Thursday, May 21, 2015

I am having trouble understanding chapter 1 of Beauty by Roger Scruton. Can you give some ideas or a summary as to what points he is making?

In this chapter of Beauty: A Very Short Introduction, Scruton tries to understand what beauty is. He asks the following question: "Why do we call certain things beautiful, and what frame of mind are we trying to express by doing so?"
He first argues that beauty is not always the same as goodness or truth, as beauty can be a myth. While Plato and some elements of Christian thought equate beauty with truth, this is not always accurate, as beauty can have what he refers to as a "subversive nature" (2). The author also questions the conclusions of Aquinas, who also equated beauty with truth.
To test his own idea, Scruton uses various platitudes about beauty and examines what they say about beauty. He concludes that there is a comparative element of beauty and that beauty can be self-defeating, as one can have too much of a good thing. Beauty, he writes, is part of "another and more exalted realm" (11). Our attempt to describe beauty is to give a sense of its effect on people but not to describe the qualities that give rise to this effect.
The author then defines two aspects of beauty. He writes that these two aspects are aesthetic success (for example, a picture that makes us breathless with its sheer beauty) and "a certain kind of aesthetic success" (13).

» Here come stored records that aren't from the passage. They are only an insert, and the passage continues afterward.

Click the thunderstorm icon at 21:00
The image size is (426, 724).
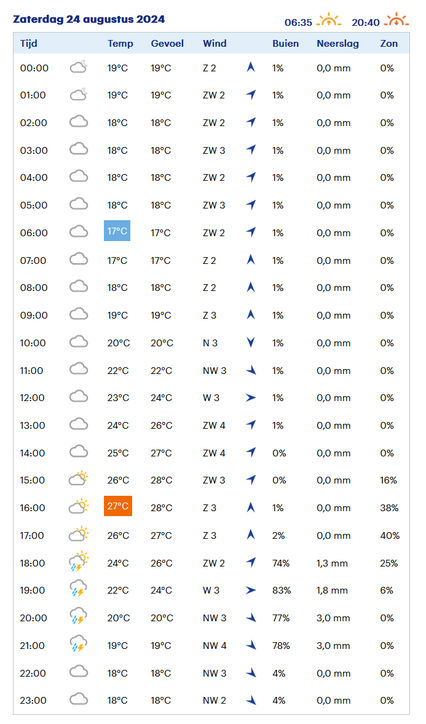78,644
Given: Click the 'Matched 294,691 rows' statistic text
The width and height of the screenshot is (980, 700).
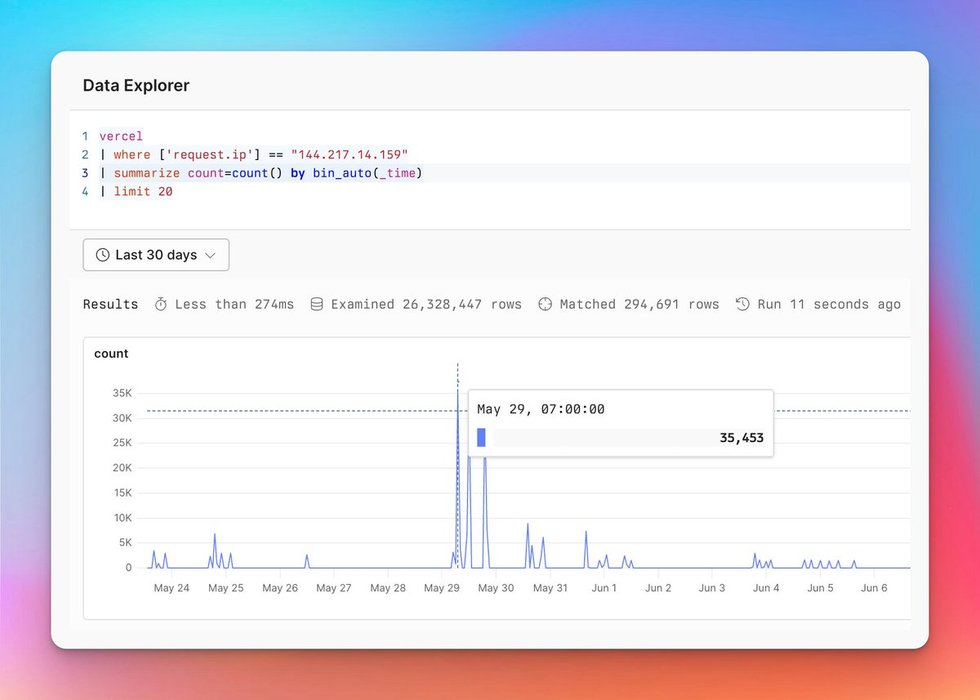Looking at the screenshot, I should pos(639,304).
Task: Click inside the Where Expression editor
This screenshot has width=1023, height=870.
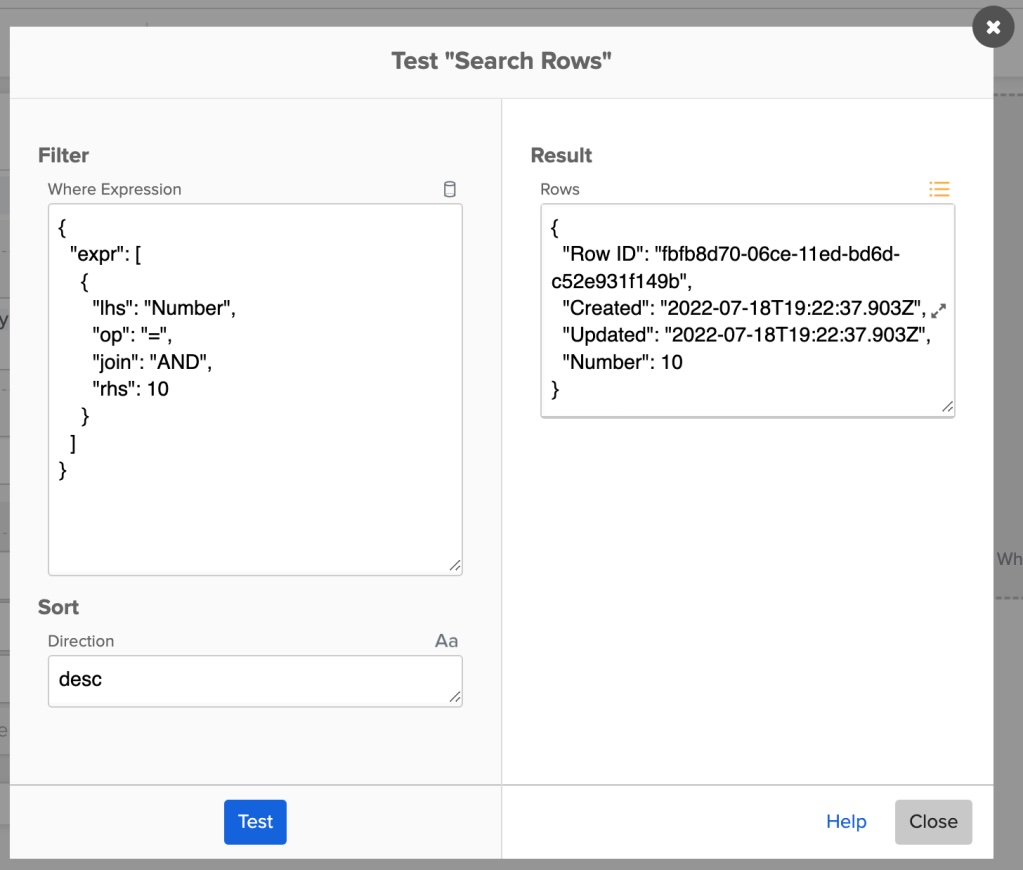Action: pyautogui.click(x=255, y=388)
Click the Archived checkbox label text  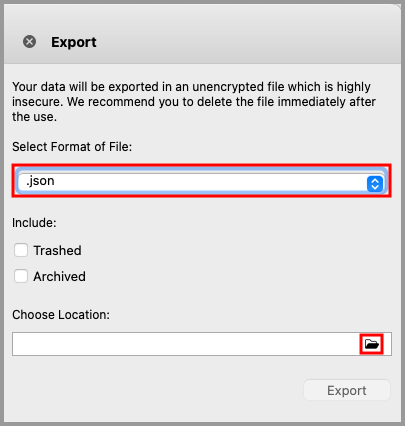(59, 276)
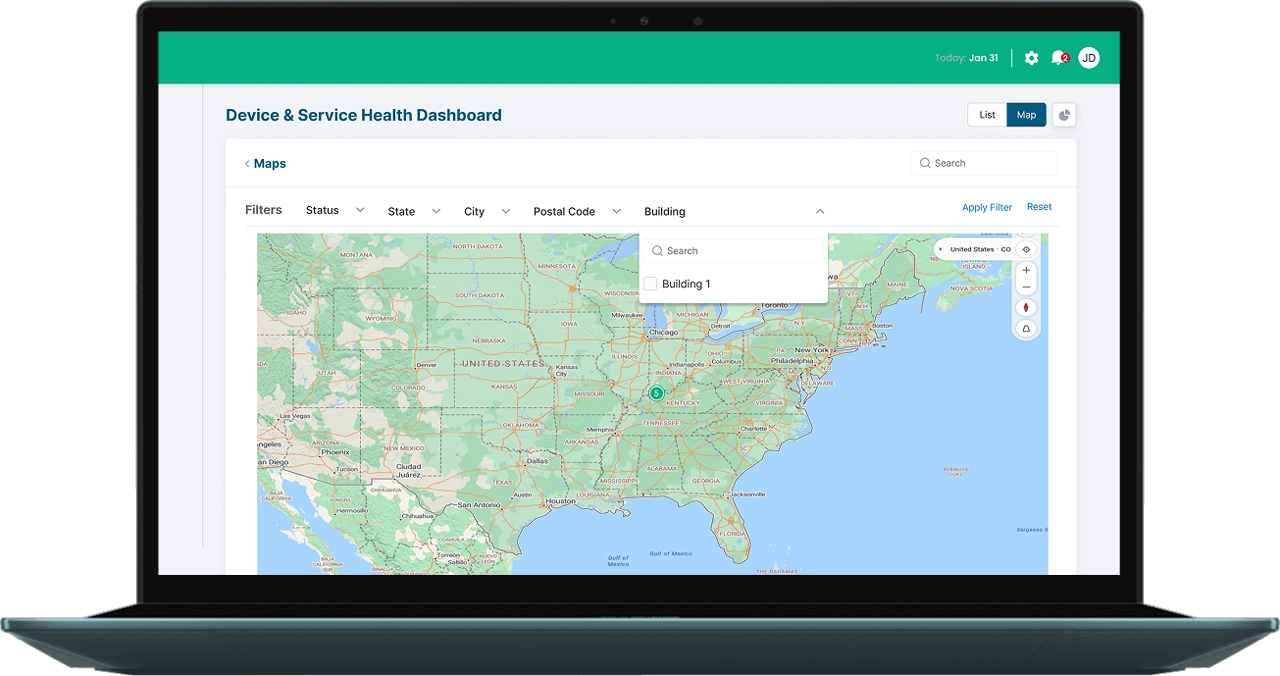This screenshot has width=1280, height=676.
Task: Zoom in on the map
Action: click(x=1026, y=271)
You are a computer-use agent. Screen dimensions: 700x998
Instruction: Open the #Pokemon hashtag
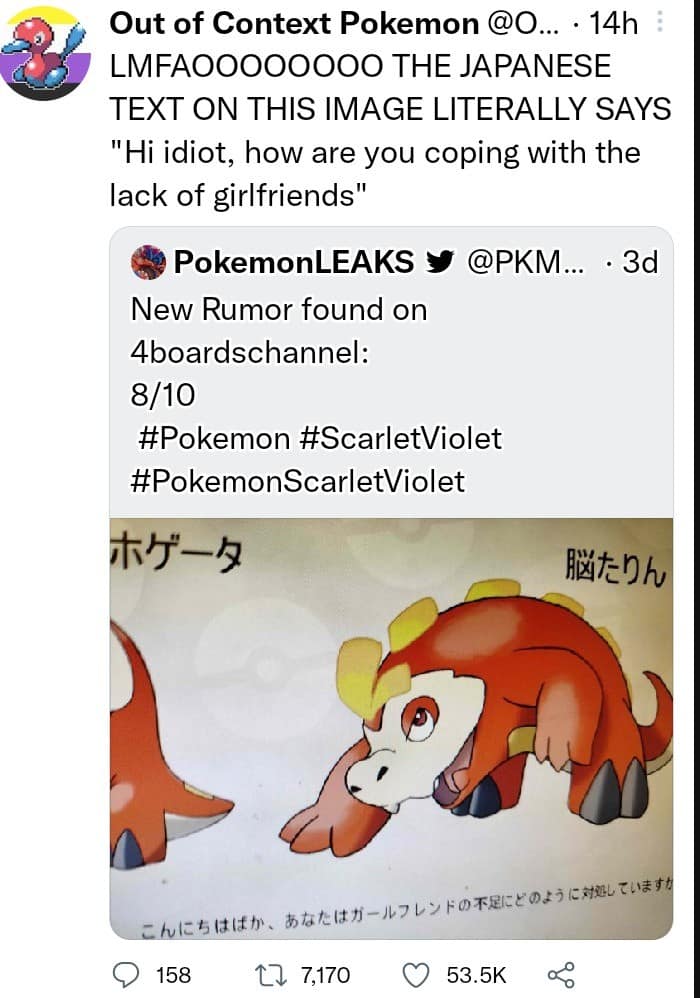point(210,438)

He writes that beauty is based on the individual object that one regards as beautiful (for example, if one finds a fruit beautiful in a bowl, the other fruit in the bowl may not seem as beautiful to us). He also writes that beauty is not always tied directly to the senses, and then he produces a tentative definition of beauty as something that we gain pleasure from when appreciating it as an object "for its own sake, and in its presented form" (21). That is, we look upon something as beautiful because we appreciate it for its own sake and not for its utility.
Finally, the author examines the theories of Kant to the effect that beauty involves a kind of disinterest; we look upon something of beauty with a kind of curiosity and attempt to understand it. When we declare something beautiful, we are making an objective rather than subjective decision because we are describing the object itself and not our feelings about it.